▶ _PROMPT_: Could you retype, exactly as written, every line from the top of the records through the line that contains "The image size is (1568, 782)."?

START AVAILABLE RECORDS

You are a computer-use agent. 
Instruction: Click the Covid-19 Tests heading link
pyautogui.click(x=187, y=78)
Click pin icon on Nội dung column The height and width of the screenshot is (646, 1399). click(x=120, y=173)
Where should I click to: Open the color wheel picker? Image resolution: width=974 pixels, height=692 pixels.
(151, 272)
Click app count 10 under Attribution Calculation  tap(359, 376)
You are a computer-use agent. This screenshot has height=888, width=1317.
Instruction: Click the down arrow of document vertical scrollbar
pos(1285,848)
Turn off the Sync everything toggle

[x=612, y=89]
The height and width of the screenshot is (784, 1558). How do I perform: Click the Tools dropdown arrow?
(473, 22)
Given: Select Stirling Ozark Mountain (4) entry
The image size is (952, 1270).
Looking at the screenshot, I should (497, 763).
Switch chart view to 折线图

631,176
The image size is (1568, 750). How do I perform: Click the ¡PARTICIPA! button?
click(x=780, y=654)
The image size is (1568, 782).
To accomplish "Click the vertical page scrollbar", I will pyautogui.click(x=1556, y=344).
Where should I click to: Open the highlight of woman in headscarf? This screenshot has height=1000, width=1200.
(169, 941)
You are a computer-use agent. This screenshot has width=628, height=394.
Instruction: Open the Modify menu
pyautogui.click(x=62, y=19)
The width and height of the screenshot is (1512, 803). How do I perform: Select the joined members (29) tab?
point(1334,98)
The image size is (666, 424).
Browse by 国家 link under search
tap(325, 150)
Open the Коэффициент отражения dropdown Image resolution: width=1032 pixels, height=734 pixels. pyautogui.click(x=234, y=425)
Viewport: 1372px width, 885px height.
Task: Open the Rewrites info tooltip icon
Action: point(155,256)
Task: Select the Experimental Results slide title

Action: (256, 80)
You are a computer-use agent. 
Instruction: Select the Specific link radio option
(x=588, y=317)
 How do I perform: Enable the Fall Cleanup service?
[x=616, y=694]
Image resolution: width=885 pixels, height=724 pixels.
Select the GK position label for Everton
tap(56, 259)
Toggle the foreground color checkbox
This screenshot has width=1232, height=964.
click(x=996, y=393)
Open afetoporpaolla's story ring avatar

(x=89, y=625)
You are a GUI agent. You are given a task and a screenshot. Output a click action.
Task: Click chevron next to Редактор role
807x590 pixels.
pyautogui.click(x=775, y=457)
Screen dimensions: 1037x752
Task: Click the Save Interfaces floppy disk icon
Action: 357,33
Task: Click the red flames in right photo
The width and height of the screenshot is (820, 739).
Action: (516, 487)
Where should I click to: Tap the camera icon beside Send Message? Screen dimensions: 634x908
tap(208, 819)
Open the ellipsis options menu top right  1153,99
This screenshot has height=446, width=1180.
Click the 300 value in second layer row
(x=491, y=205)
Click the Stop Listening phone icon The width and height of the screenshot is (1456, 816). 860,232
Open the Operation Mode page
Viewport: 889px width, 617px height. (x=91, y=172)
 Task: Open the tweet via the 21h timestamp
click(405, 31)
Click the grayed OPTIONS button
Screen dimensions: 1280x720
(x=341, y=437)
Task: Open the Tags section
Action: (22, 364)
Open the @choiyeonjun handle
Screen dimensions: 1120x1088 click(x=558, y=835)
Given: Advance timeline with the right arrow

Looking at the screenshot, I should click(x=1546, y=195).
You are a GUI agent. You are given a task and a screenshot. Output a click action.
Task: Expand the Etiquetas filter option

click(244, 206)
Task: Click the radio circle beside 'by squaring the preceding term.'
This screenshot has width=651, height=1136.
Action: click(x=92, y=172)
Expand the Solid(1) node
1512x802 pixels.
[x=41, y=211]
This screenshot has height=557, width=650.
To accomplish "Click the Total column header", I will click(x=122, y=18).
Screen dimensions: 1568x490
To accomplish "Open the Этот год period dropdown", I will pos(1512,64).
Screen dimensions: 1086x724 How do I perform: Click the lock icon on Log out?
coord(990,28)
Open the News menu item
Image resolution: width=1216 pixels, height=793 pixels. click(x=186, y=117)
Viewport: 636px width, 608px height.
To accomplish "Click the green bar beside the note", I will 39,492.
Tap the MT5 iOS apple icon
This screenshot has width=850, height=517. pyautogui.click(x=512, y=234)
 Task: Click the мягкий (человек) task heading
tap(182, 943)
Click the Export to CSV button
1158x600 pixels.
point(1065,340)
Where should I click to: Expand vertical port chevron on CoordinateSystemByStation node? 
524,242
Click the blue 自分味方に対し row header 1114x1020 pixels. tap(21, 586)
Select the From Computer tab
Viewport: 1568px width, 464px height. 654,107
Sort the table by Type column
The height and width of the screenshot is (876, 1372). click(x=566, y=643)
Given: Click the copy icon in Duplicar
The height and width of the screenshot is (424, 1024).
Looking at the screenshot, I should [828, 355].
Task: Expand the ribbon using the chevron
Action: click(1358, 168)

END AVAILABLE RECORDS

▶ _FINISHED TASK_:
You are a computer-use agent. 
Instruction: Click the Covid-19 Tests heading link
pyautogui.click(x=187, y=78)
Click pin icon on Nội dung column The height and width of the screenshot is (646, 1399). click(x=120, y=173)
Where should I click to: Open the color wheel picker? Image resolution: width=974 pixels, height=692 pixels.
(151, 272)
Click app count 10 under Attribution Calculation  tap(359, 376)
You are a computer-use agent. This screenshot has height=888, width=1317.
Instruction: Click the down arrow of document vertical scrollbar
pos(1285,848)
Turn off the Sync everything toggle

[x=612, y=89]
The height and width of the screenshot is (784, 1558). How do I perform: Click the Tools dropdown arrow?
(473, 22)
Given: Select Stirling Ozark Mountain (4) entry
The image size is (952, 1270).
Looking at the screenshot, I should (497, 763).
Switch chart view to 折线图

631,176
The image size is (1568, 750). How do I perform: Click the ¡PARTICIPA! button?
click(x=780, y=654)
The image size is (1568, 782).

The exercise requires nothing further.